Actually, thanks for the responses, guys. I'd been trying to prove a polynomial was minimal. My work led me to this statement, but it didn't seem to work (now I see why it wasn't).

I just looked back at my work and realized I have a stronger assumption I can make that changes the problem to the statement that √2 and √3 are irrational, which is easy.

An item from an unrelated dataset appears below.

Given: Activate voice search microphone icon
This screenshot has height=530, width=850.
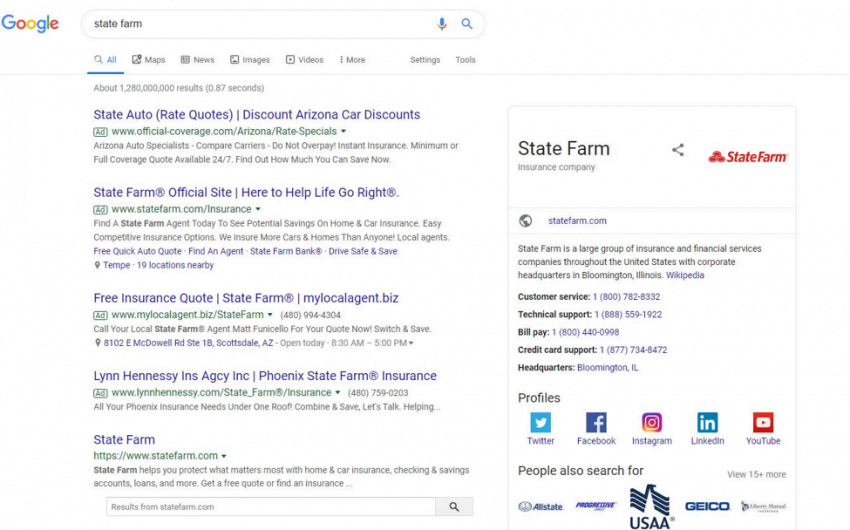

Again, thanks for the answers, guys.

kolibrizas2008-10-15T14:31:09Z

Favorite Answer

x^2-y^2=10 => (x-y)(x+y)=10 => here we just guess that 2*5 is 10, so
x-y=2
x+y=5
here we get x=3.5, y=1.5
so i prooved..
quite simple, huh?

by the way, the same would be if we take 4*2.5=10
x-y=2.5
x+y=4
x=3.25 y=0.75

unsing this way, you can get more...

Steiner2008-10-15T14:51:40Z

Let b ne any positive integer.

x² - y² = n
(x + y)(x - y) = n

A possible solution is

x + y = n
x - y = 1

This gives

x = (n +1)/2
y = ( n-1)/2

Siince n is an integer, x and y are rational. Hence, every positive integer (actually, every integer) can be given by the difference of 2 squares of rational numbers.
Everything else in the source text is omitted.